Amid all this frenetic international activity on so many fronts it is pleasing to note that the figure one of Brazil's outstanding Christians, a prophet of and forerunner of many 21st century attitudes – from the environmental movement to greater co-operation among poorer countries – is being remembered on the anniversary of his death in 1999.
Câmara, archbishop in the poverty-stricken north-east of the country from 1964 to 1985, during the most vicious period of western-supported military dictatorship, was a spiritual giant, and like most of his ilk a complicated human being.

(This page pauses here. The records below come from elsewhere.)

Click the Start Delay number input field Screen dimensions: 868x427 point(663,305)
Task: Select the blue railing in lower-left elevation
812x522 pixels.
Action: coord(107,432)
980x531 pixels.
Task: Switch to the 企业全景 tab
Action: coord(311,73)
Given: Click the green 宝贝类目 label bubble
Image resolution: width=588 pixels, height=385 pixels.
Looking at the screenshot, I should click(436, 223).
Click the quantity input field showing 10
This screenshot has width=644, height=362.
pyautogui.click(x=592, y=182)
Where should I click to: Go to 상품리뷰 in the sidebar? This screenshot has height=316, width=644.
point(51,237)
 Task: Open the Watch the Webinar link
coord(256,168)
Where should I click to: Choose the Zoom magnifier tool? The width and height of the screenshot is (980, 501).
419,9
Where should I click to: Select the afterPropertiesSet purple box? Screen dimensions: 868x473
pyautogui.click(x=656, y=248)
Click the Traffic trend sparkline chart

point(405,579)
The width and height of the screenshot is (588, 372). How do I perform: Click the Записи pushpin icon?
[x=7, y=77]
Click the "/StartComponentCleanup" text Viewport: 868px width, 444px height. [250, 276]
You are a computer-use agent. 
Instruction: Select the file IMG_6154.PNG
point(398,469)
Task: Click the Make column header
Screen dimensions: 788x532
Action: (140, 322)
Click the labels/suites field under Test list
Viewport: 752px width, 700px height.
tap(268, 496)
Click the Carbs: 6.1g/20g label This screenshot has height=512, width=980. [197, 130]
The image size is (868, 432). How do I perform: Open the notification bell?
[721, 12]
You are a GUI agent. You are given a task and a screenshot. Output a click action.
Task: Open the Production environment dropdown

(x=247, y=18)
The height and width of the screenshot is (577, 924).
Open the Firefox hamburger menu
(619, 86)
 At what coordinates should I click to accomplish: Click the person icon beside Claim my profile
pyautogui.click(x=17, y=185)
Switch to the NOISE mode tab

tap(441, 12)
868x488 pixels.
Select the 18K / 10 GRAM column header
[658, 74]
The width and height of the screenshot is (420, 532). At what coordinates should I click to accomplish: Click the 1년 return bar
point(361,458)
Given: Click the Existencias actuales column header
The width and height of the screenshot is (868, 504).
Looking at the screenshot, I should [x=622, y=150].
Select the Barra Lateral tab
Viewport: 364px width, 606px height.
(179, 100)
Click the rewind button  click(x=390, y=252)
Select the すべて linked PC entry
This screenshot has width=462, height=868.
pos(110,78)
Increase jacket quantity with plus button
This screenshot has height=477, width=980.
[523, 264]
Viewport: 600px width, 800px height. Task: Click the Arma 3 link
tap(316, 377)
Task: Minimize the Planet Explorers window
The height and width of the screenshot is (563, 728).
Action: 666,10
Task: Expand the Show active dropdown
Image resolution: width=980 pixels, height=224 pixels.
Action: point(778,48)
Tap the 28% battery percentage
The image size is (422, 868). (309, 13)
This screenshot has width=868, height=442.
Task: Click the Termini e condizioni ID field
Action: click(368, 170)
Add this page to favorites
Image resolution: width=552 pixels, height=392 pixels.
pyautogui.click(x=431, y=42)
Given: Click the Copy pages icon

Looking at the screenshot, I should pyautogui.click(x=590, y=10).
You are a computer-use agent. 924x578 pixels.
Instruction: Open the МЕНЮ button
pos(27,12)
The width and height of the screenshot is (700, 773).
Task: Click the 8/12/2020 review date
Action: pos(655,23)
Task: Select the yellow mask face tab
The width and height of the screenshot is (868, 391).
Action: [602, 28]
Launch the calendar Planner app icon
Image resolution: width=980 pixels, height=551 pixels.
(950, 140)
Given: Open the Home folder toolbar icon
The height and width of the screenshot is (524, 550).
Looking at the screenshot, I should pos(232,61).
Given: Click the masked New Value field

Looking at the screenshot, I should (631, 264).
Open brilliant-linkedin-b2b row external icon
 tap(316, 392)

Born to an accountant and a freemason and his primary school teacher wife, he certainly was the only senior Catholic prelate to have been named after a Dutch naval base on the North Sea.
(The parents had already lost six of their thirteen children, wanted some name which would not bring bad luck and picked the name at random from a school atlas.)
For much of his early life he was a firm supporter of Integralism, a Brazilian form of fascism much favoured by some Brazilian clerics. Preparations for the Second Vatican Council in the late 1950s made him realise the precariousness of the life of Brazil's poor.
At the end of a long talk with him once in Olinda at the time when the Norwegians were about to decide who was to receive the year's Nobel peace prize, which his supporters were keenly lobbying for him to receive I came away with mixed emotions. He was clearly a paragon of virtue and bravery having been attacked by conservatives at home and indeed in the depths of the Vatican. Yet I found it difficult to accept some of his opinions which found unbearably naive. And I was not expecting his last remark to me: "Remind me which Norwegian newspaper you write for."
But there was no gainsaying his greatness and his life and works are being worthily commemorated in a simple and handy new book by Francis McDonagh of the British aid agency Cafod. Dom Helder Camara: Essential Writings has been brought out by Orbis Books, a US publisher, and will remind the world that there is more to Brazil than football, athletics, samba and clever diplomacy.
The late archbishop's place in history will be heavily influenced by one of his more memorable sayings. "When I feed the poor they call me a saint. When I ask why so many people are poor they call me a communist."
That is the sort of quotation that Lula must be thinking he should have made.